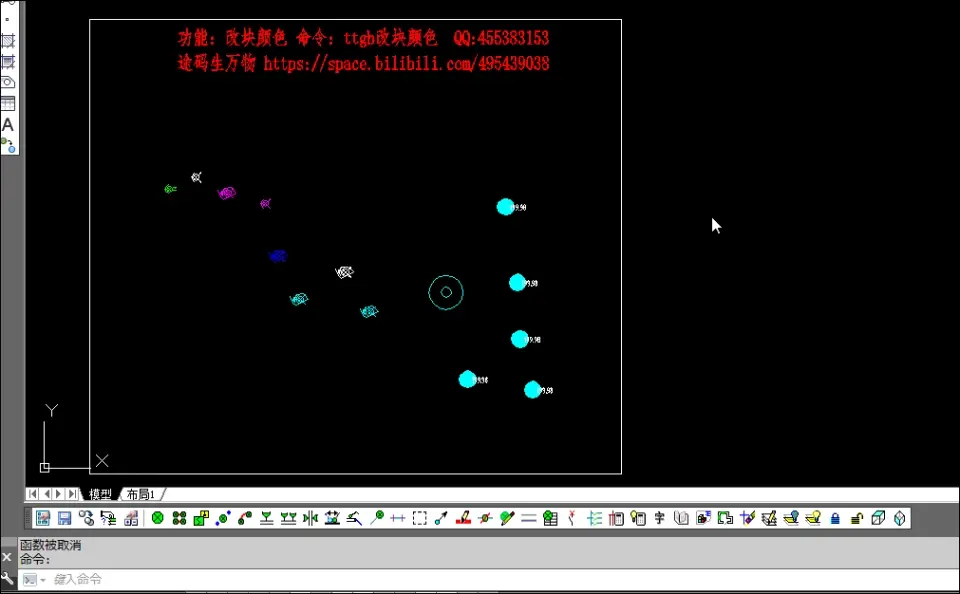Image resolution: width=960 pixels, height=594 pixels.
Task: Click the Chinese character '字' text icon
Action: tap(659, 519)
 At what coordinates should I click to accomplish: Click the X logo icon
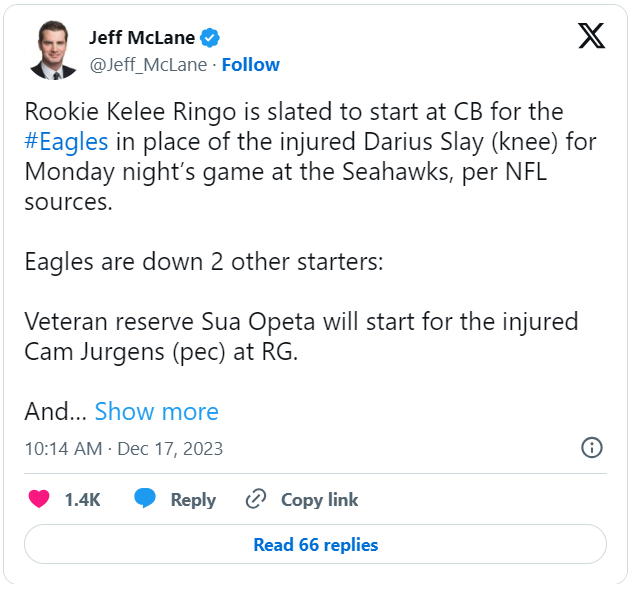point(591,37)
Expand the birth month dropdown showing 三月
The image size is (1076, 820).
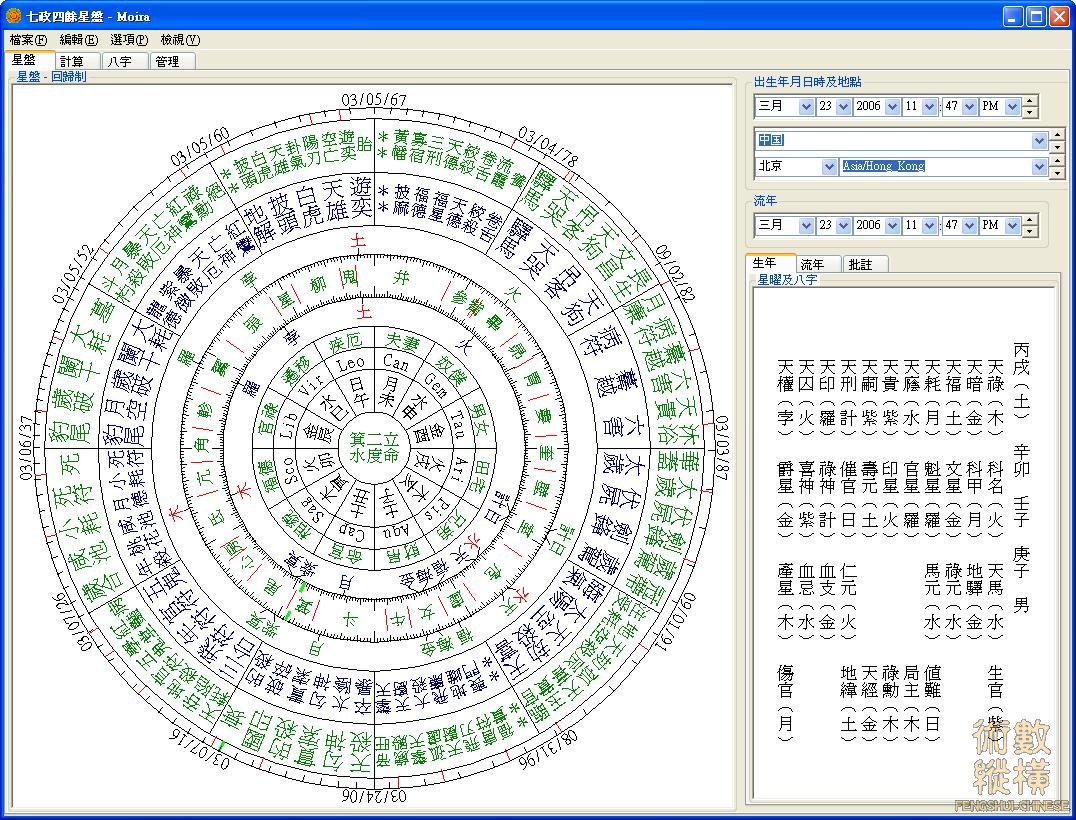(806, 106)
◆ ◆ ◆ ◆ ◆
Prompt
Exactly as written, set down the lines from the line holding "At what coordinates" to the last line of the data, both ends included, pictures excluded.

Written solution
 At what coordinates should I click to accomplish: Click the X logo icon
point(591,37)
Expand the birth month dropdown showing 三月
The image size is (1076, 820).
(806, 106)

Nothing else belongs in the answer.